Home > Blockchain >  Python: Can I create a dummy based on search conditions in one column with text series?
Python: Can I create a dummy based on search conditions in one column with text series?

Time:12-18

I was wondering how I could create a dummy variable for the following condition: column 'lemmatised' contains at least two words from 'innovation_words'. Innovation_words is a list I defined myself:

innovation_words = ['community', 'local', 'charity', 'event', 'partner',
                'volunteering', 'plastic', 'surplusfood']

The lemmatised column looks like this (I'm fine changing the type or formatting if needed):

data to use for condition

So, if any observation includes for example local and plastic, I would like to have a dummy variable: 'innovation' = 1. Hope someone can help me with this.
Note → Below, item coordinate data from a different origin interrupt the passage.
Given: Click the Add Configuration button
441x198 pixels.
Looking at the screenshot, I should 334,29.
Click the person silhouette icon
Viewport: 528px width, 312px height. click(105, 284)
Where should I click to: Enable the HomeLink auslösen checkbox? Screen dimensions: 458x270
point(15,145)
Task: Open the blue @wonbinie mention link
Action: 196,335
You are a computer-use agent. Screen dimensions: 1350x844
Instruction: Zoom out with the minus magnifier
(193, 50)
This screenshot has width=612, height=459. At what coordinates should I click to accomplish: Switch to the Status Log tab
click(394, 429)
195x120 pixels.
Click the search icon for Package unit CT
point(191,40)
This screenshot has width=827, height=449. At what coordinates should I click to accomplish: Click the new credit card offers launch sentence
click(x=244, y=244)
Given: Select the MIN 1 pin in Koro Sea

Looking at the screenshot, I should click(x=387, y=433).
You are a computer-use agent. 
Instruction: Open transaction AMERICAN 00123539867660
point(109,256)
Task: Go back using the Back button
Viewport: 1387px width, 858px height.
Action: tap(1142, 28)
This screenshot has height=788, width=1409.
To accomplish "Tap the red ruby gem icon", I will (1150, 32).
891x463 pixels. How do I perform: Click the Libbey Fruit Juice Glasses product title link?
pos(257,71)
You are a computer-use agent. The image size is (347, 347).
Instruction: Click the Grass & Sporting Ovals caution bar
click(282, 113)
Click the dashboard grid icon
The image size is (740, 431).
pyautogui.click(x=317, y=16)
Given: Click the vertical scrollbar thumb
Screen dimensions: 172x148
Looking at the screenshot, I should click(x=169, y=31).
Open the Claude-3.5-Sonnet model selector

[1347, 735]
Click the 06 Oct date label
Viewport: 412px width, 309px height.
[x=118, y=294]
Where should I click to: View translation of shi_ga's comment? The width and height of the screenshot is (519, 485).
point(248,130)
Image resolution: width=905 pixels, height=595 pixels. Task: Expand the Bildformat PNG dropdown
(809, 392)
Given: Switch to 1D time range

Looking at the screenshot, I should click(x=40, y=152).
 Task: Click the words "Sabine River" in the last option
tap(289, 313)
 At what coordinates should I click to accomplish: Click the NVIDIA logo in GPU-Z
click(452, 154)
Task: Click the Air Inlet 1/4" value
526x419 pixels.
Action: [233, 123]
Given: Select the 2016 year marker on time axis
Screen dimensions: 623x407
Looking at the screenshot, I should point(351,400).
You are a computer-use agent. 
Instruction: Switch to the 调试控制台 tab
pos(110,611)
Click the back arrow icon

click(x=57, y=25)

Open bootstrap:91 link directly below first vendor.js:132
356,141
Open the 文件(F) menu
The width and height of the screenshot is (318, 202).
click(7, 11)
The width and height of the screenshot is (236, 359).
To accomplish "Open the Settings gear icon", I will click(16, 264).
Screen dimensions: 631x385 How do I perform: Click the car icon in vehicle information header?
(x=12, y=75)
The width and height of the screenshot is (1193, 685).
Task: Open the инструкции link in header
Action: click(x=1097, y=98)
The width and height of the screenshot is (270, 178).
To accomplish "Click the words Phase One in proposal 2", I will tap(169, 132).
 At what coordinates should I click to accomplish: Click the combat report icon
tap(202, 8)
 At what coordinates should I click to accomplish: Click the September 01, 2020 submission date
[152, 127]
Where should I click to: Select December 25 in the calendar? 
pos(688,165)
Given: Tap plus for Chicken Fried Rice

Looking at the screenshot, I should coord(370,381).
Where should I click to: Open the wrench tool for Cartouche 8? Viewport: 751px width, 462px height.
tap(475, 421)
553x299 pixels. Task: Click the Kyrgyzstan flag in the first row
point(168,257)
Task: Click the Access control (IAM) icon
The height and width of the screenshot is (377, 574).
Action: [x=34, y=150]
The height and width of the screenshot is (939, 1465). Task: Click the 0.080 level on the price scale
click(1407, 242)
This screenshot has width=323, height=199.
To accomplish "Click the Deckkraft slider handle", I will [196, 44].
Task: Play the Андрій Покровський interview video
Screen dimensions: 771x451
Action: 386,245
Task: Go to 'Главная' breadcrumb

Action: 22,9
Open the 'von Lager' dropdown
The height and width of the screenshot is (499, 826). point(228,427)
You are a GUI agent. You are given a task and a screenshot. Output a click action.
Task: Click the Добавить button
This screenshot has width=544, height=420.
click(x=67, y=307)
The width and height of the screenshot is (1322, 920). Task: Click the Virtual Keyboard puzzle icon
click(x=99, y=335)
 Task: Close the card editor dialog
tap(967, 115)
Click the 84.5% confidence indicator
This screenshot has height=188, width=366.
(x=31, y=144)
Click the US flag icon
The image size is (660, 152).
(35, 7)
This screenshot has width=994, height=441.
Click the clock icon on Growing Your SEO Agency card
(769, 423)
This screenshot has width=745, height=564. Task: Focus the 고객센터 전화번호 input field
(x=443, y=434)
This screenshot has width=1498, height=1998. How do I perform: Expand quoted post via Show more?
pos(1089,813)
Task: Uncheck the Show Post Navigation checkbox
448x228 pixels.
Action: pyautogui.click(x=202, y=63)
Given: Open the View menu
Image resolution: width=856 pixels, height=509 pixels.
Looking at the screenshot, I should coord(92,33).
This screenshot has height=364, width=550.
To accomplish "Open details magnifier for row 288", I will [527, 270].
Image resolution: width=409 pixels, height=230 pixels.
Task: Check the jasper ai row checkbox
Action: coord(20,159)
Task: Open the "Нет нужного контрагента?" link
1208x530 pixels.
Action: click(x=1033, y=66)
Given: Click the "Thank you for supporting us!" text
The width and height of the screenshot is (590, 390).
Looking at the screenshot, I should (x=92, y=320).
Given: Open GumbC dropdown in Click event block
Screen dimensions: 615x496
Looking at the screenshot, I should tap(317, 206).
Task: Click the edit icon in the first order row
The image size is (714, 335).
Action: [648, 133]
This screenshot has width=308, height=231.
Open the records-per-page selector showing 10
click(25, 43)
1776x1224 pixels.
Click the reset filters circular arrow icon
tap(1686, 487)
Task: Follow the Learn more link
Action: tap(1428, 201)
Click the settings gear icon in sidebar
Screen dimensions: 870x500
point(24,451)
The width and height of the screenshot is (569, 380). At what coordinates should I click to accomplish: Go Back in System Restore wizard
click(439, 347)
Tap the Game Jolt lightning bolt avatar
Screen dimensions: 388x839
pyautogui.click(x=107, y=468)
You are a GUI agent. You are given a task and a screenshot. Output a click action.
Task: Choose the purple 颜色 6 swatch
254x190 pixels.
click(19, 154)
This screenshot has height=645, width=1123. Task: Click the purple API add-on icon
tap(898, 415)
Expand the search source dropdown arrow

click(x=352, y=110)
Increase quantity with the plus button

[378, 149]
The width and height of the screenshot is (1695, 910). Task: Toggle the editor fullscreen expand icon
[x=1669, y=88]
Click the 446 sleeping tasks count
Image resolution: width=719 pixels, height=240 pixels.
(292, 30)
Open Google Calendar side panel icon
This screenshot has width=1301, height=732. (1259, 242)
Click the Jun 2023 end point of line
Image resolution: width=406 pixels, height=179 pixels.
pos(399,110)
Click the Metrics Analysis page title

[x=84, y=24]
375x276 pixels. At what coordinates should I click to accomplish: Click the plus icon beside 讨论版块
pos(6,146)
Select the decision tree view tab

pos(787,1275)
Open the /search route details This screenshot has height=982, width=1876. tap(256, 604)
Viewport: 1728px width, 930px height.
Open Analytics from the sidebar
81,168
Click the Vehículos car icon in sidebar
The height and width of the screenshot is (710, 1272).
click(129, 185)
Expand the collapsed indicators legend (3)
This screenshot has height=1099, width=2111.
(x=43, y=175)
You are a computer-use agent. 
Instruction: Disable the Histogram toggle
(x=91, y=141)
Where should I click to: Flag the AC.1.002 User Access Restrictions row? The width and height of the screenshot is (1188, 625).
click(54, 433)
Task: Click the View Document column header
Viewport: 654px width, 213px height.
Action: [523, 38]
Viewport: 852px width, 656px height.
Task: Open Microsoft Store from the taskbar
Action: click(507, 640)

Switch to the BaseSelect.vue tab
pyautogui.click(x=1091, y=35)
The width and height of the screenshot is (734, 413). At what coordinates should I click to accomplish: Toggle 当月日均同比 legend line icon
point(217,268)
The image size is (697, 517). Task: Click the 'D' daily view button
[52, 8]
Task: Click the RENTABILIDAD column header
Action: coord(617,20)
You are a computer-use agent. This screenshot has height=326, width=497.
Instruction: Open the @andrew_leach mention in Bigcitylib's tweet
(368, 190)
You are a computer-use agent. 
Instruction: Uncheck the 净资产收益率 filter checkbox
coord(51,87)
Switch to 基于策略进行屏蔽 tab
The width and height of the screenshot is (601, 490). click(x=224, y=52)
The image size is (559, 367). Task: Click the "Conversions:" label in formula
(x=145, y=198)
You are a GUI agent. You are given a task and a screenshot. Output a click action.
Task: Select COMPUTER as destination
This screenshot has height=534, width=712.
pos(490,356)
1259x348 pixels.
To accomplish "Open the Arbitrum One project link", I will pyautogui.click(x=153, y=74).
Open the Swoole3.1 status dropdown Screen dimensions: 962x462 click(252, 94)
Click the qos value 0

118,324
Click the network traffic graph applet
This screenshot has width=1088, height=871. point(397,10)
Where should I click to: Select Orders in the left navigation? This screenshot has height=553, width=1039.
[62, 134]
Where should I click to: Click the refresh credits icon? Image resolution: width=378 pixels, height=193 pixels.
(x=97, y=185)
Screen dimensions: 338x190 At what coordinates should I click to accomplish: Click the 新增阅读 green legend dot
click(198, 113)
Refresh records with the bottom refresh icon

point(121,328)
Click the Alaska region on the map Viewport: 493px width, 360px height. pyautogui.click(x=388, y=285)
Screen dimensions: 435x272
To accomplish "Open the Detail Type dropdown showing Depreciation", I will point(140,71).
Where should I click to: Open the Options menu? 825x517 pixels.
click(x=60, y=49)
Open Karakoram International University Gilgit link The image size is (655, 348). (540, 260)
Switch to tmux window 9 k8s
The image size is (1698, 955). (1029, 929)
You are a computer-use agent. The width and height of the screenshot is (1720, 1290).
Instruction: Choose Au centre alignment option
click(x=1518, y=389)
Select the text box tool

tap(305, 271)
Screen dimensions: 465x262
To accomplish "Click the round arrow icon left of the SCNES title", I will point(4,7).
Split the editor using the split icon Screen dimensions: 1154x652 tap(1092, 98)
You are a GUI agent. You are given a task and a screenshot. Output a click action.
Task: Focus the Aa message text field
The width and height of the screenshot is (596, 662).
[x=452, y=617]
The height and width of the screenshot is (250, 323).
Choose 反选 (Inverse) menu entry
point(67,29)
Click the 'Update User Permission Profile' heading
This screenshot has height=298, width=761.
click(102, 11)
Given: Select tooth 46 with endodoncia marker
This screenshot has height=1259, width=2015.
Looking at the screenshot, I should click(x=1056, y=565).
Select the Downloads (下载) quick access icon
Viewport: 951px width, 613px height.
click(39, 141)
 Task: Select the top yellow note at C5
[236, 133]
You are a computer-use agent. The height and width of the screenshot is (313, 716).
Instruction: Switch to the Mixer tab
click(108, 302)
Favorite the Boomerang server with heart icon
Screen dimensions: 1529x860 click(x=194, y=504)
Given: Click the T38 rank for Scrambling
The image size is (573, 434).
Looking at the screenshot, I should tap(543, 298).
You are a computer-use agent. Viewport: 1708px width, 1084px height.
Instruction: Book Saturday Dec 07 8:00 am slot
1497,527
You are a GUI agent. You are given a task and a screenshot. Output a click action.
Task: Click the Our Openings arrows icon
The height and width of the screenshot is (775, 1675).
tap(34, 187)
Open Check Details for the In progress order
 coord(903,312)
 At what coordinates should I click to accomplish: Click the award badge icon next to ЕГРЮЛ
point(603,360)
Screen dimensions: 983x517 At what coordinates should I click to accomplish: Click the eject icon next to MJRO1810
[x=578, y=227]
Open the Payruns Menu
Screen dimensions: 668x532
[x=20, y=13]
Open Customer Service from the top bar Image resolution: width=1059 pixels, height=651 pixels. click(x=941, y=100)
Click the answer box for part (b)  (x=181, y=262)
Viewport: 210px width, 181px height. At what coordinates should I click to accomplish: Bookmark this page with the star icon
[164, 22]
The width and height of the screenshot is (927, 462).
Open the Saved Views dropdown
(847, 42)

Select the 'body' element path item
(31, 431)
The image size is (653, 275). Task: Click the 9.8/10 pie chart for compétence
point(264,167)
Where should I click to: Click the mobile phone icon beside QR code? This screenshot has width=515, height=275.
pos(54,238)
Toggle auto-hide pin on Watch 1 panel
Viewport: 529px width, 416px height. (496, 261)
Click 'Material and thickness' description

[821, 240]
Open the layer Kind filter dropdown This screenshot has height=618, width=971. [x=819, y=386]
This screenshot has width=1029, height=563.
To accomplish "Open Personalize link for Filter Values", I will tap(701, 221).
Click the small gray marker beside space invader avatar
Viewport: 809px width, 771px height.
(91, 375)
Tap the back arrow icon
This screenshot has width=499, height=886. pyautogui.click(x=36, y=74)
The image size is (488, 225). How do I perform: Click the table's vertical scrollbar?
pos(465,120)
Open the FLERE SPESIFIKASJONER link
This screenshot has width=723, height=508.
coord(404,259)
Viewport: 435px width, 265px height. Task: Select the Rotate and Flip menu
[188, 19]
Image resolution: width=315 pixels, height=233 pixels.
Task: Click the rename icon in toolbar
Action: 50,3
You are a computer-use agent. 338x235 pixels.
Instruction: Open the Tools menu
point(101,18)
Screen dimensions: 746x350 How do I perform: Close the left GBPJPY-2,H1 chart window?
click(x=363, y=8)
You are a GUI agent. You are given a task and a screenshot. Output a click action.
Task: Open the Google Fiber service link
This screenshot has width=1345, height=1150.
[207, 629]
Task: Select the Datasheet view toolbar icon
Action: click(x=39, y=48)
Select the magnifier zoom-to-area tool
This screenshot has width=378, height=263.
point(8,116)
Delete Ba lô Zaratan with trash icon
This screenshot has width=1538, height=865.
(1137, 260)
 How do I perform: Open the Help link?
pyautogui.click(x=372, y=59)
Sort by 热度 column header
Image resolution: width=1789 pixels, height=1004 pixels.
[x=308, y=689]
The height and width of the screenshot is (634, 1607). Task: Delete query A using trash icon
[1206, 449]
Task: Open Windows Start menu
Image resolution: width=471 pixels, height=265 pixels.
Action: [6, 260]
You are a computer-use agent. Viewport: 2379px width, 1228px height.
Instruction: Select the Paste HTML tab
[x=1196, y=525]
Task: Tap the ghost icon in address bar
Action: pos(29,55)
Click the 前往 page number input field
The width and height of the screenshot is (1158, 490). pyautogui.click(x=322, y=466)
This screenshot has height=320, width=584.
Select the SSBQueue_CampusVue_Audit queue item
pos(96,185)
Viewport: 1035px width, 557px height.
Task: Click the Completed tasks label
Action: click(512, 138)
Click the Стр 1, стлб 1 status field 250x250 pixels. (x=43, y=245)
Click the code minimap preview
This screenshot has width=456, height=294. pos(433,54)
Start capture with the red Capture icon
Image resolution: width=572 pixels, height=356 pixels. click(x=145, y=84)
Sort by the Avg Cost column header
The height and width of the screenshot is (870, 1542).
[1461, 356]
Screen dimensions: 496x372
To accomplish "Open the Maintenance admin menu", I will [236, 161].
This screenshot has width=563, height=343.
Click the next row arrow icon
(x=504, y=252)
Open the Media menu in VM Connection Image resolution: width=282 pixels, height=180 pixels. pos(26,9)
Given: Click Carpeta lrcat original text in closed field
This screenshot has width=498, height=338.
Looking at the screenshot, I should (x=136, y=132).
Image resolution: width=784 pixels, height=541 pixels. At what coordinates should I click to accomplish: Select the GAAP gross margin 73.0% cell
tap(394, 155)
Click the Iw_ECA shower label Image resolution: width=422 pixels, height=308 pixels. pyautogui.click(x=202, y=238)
Some code I already tried:

conditions = [df_posts['lemmatised'].isin(innovation_words), 
          df_posts['lemmatised'].isin(innovation_words)]

dummy = [1,0]

df_posts['innovation'] = np.select(conditions, dummy)

CodePudding user response:

Maybe you can try this:

df_posts['innovation'] = 0 
df_posts.loc[df_posts.lemmatised.isin(innovation_words), 'innovation'] = 1


CodePudding user response:

Use from this code


df['new']=df.lemmatised.map(lambda w: len([i for i in innovation_words if i in w])>1)

just rename the variables

  • Related